Physics Nobel awarded to neural network pioneers who laid foundations for AI
- Written by The Conversation
The 2024 Nobel Prize in Physics has been awarded to scientists John Hopfield and Geoffrey Hinton “for foundational discoveries and inventions that enable machine learning with artificial neural networks”.
Inspired by ideas from physics and biology, Hopfield and Hinton developed computer systems that can memorise and learn from patterns in data. Despite never directly collaborating, they built on each other’s work to develop the foundations of the current boom in machine learning and artificial intelligence (AI).
What are neural networks? (And what do they have to do with physics?)
Artificial neural networks are behind much of the AI technology we use today.
In the same way your brain has neuronal cells linked by synapses, artificial neural networks have digital neurons connected in various configurations. Each individual neuron doesn’t do much. Instead, the magic lies in the pattern and strength of the connections between them.

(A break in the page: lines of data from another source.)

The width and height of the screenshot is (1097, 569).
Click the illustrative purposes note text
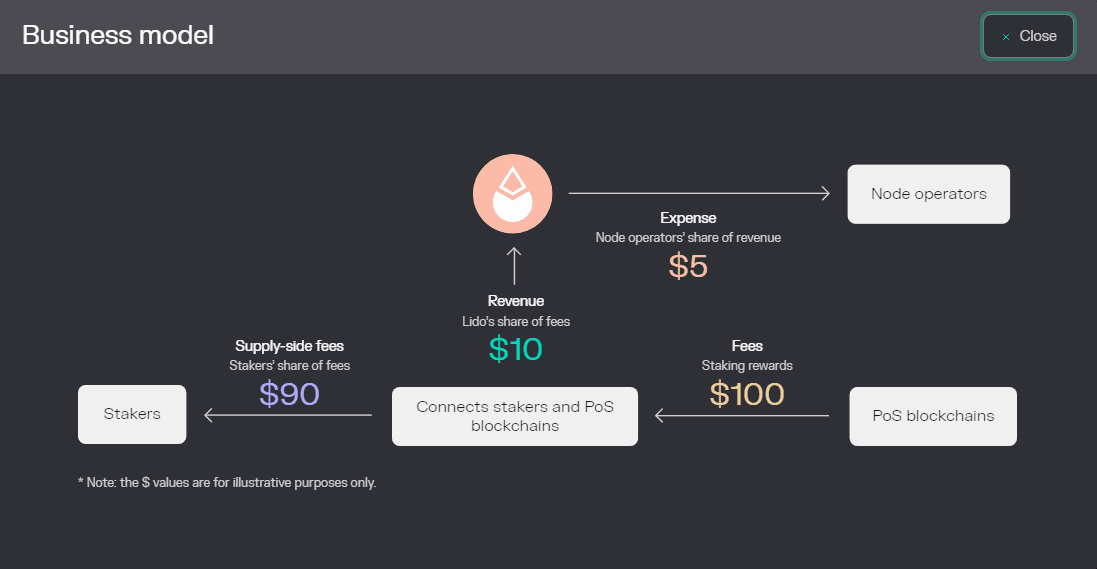[227, 483]
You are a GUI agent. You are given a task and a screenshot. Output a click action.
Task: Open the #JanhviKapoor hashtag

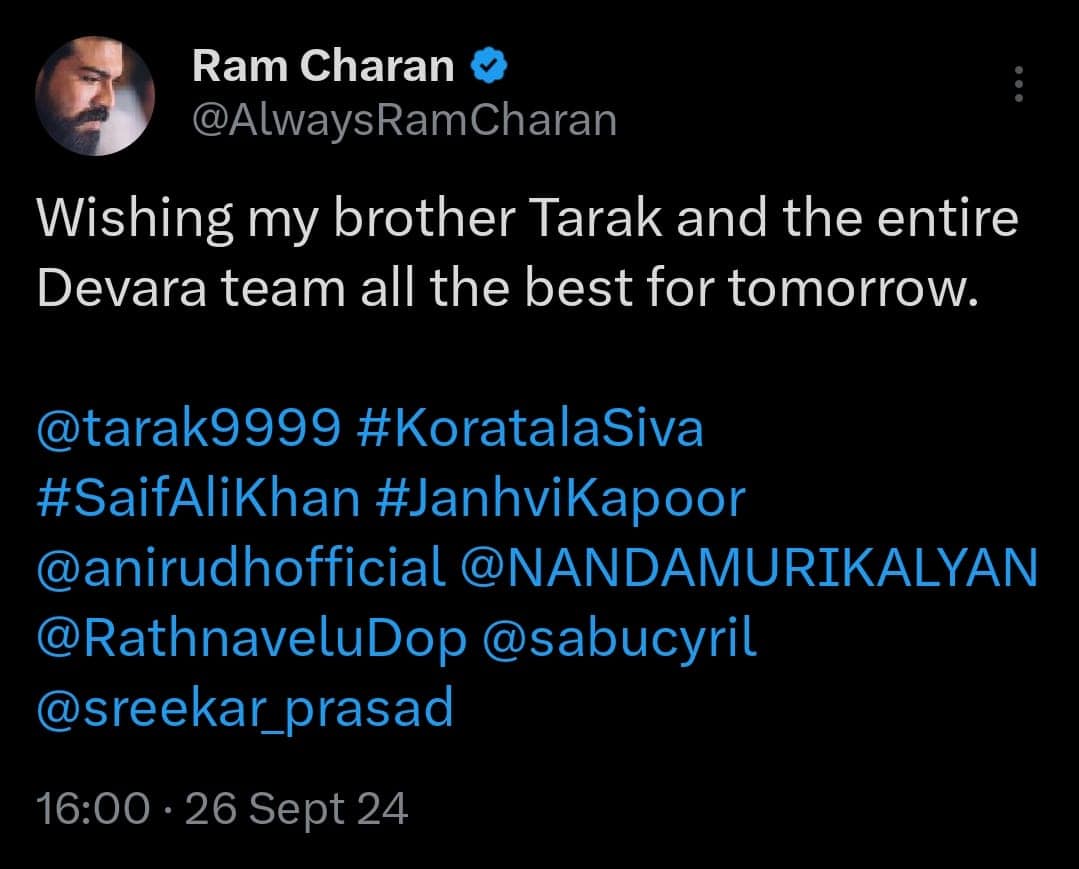(561, 499)
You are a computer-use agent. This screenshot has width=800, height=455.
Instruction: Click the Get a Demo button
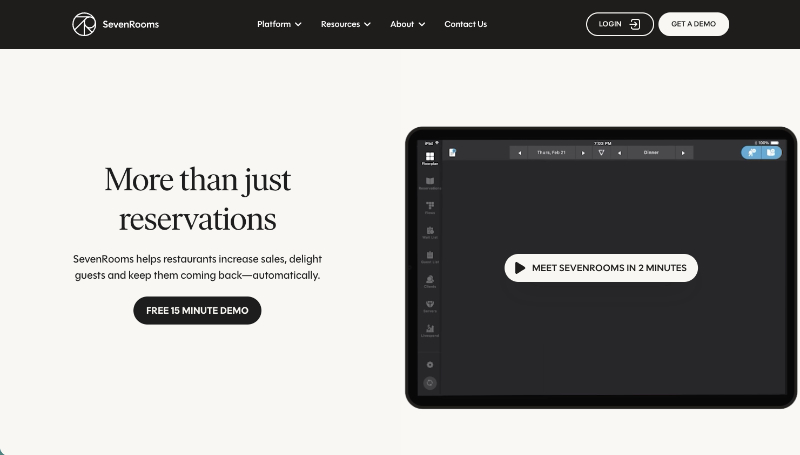[693, 24]
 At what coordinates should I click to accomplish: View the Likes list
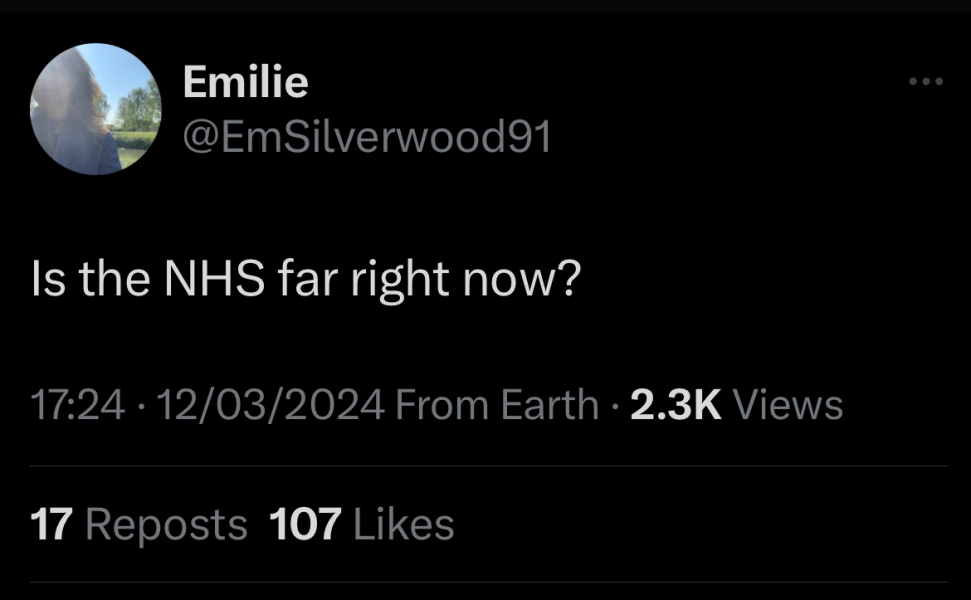(403, 524)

Neurons in an artificial neural network are “activated” by input signals. These activations cascade from one neuron to the next in ways that can transform and process the input information. As a result, the network can carry out computational tasks such as classification, prediction and making decisions.
Johan Jarnestad / The Royal Swedish Academy of Sciences
Machines that can learn
Geoff Hinton (born 1947), sometimes called one of the “godfathers of AI”, is a British-Canadian computer scientist who has made a number of important contributions to the field. In 2018, along with Yoshua Bengio and Yann LeCun, he was awarded the Turing Award (the highest honour in computer science) for his efforts to advance machine learning generally, and specifically a branch of it called deep learning.
The Nobel Prize in Physics, however, is specifically for his work with Terrence Sejnowski and other colleagues in 1984, developing Boltzmann machines.
These are an extension of the Hopfield network that demonstrated the idea of machine learning – a system that lets a computer learn not from a programmer, but from examples of data. Drawing from ideas in the energy dynamics of statistical physics, Hinton showed how this early generative computer model could learn to store data over time by being shown examples of things to remember.
Johan Jarnestad / The Royal Swedish Academy of Sciences
The Boltzmann machine, like the Hopfield network before it, did not have immediate practical applications. However, a modified form (called the restricted Boltzmann machine) was useful in some applied problems.
More important was the conceptual breakthrough that an artificial neural network could learn from data. Hinton continued to develop this idea. He later published influential papers on backpropagation (the learning process used in modern machine learning systems) and convolutional neural networks (the main type of neural network used today for AI systems that work with image and video data).
Why this prize, now?
Hopfield networks and Boltzmann machines seem whimsical compared to today’s feats of AI. Hopfield’s network contained only 30 neurons (he tried to make one with 100 nodes, but it was too much for the computing resources of the time), whereas modern systems such as ChatGPT can have millions. However, today’s Nobel prize underscores just how important these early contributions were to the field.
While recent rapid progress in AI – familiar to most of us from generative AI systems such as ChatGPT – might seem like vindication for the early proponents of neural networks, Hinton at least has expressed concern. In 2023, after quitting a decade-long stint at Google’s AI branch, he said he was scared by the rate of development and joined the growing throng of voices calling for more proactive AI regulation.
After receiving the Nobel prize, Hinton said AI will be “like the Industrial Revolution but instead of our physical capabilities, it’s going to exceed our intellectual capabilities”. He also said he still worries that the consequences of his work might be “systems that are more intelligent than us that might eventually take control”.